Thursday, August 11, 2011
Negative Divergence on Big Money Index Keeps Going
Wednesday, August 10, 2011
Potential Negative Divergence of Big Money Index - Market May Turn Up
As mentioned before, the Big Money Index is now a lagging indicator, meaning if there is any negative divergence between BMI and S&P 500, the market may follow S&P 500 and it usually marks important turning point of the market. As of today, there is a tiny negative divergence: BMI made a lower low but S&P still held above its most recent lows. If it prevails, S&P 500 will turn here and move up. Anyway, it is still developing. Investors want to pay close attention to it down the road.
Good Time to Load Up the XLE/XLF Long Short Pair
Readers of my SeekingAlpha articles may be familiar with the simple long XLE / short XLF strategy I've been advocated for months. As the pair XLE:XLF is now on the long term up trend line, forming a double bottom and bouncing up, it may be a good time to load up the pair. Nonetheless this is a pure technical call trying to time the market.
Monday, August 8, 2011
Stabilizing Signs
OIS-Libor spread, TED spread, and China's A share are stabilizing. The real fear is contained. The sell off is exaggerated. Once the bottom is in, the rally will be equally violent.
Another Piece of the Puzzle: Double Dip Mortgage Crisis
Barron's reported that "AIG is planning to sue Bank of America to recover more than $10 billion in losses that the insurer incurred over mortgage-backed securities". Pieces of proof are just piling up for a double dip mortgage crisis.
Saturday, August 6, 2011
Friday, August 5, 2011
Double Dip Mortgage Crisis
As a nice follow-up of yesterday's post where I mentioned the widening OIS-Libor spread, this morning Bank of American reported that its Fannie, Freddie exposure may be worse than anticipated. This sounds a lot like a double dip mortgage crisis. I believe it is the unknown unknown that alarmingly but quietly drove up the OIS-Libor spread and is not covered in the media and embedded into investors' mentality, necessary conditions for a perfect storm.
Thursday, August 4, 2011
Wait for QE3 or a Exhaustion Round Bottom
The stock market is like a rubber band. When stretched, it either snap back or is broken. I think it's broken today though many think today is capitulation. Hopefully I'm wrong.
One piece of news concerned me is European banks collapsed today and European Central Bank restarted its bound buying program. I noticed that the TED spread and the OIS-Libor spread both widened significantly lately, which usually means there is a major credit risk down the road.

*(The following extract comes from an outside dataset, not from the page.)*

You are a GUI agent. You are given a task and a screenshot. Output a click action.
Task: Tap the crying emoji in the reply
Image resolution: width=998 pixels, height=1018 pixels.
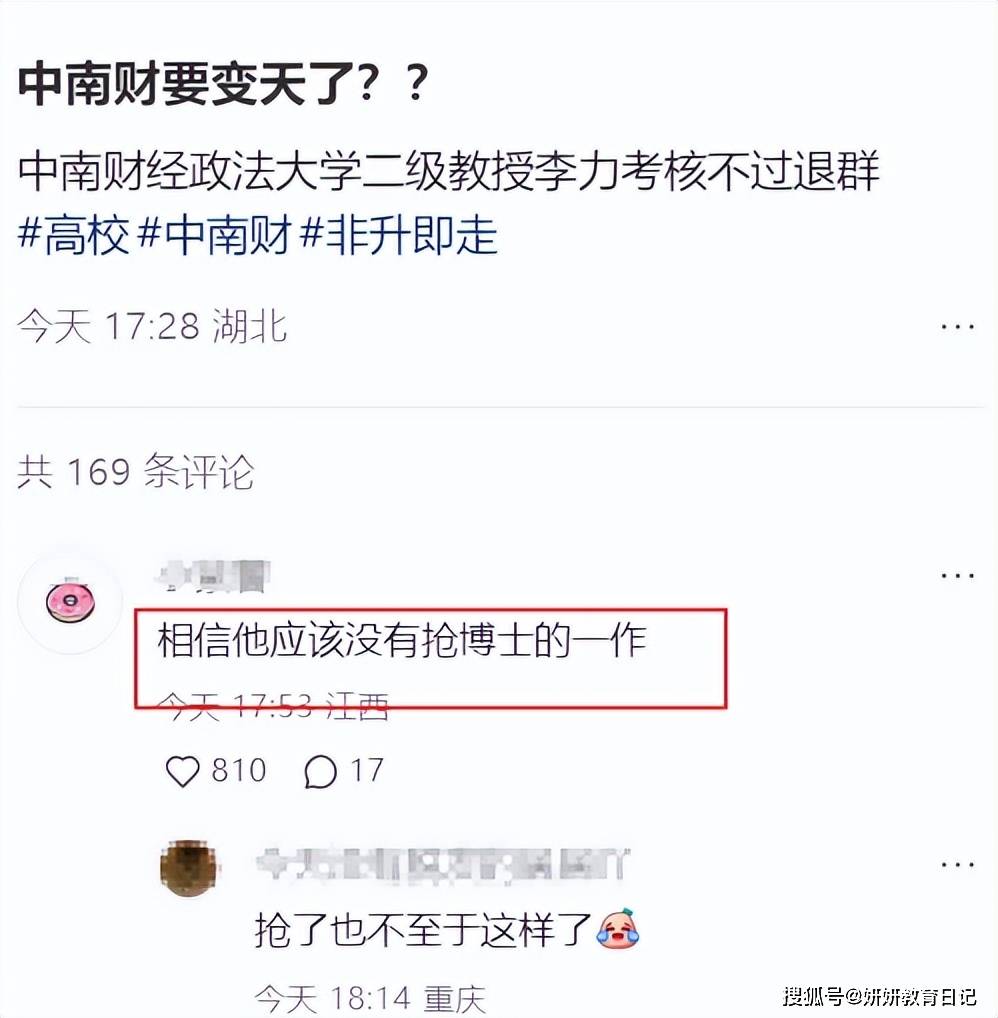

European banks could be it and as far as I know it isn't covered in the media and is beyond imagination of most investors --- necessary conditions for a perfect storm.
Many investors are still hoping for QE3 that, they think, will save the world. But if there is a major risk down the road, the Fed will be careful to save its few bullets, if not the last one. It may take a couple more crashes like today before the Fed jump in. Investors want to act after, not before, the Fed, because the market drops fast, very fast.
Barring QE3, there isn't anything I can imagine that will turn over the economy. Then investors have to be patient to wait for an organic recovery which will be signaled by an exhaustion round bottom. Count years, not days, for this.